To do - In the entries below, find the string "Praticien" and return each line holding it.

Input records -

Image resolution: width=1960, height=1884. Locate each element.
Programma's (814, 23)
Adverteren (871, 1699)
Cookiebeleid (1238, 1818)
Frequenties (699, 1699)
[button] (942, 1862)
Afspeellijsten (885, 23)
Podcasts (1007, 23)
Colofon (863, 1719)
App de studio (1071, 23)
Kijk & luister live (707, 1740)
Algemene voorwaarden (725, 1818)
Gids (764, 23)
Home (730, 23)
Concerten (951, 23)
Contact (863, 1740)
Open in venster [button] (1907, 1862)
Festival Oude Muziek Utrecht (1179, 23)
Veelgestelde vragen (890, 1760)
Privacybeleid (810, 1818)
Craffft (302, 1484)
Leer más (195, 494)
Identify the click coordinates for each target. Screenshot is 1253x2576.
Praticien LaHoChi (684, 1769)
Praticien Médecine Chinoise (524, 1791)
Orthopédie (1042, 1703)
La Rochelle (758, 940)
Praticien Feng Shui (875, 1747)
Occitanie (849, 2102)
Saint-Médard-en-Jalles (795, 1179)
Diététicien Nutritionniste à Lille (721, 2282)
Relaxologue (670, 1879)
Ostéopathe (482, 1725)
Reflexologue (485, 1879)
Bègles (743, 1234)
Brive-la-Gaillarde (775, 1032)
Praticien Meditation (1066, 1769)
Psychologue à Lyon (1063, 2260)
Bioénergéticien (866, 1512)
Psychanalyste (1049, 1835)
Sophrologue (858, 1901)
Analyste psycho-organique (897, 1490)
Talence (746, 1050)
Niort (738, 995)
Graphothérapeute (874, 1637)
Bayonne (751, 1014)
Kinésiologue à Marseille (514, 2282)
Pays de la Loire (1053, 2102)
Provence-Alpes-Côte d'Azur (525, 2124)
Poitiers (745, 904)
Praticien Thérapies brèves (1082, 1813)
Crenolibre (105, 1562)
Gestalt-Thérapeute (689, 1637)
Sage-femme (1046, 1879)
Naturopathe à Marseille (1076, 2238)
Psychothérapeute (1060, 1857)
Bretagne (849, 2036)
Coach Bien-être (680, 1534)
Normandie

Task solution -
Praticien LaHoChi (684, 1769)
Praticien Médecine Chinoise (524, 1791)
Praticien Feng Shui (875, 1747)
Praticien Meditation (1066, 1769)
Praticien Thérapies brèves (1082, 1813)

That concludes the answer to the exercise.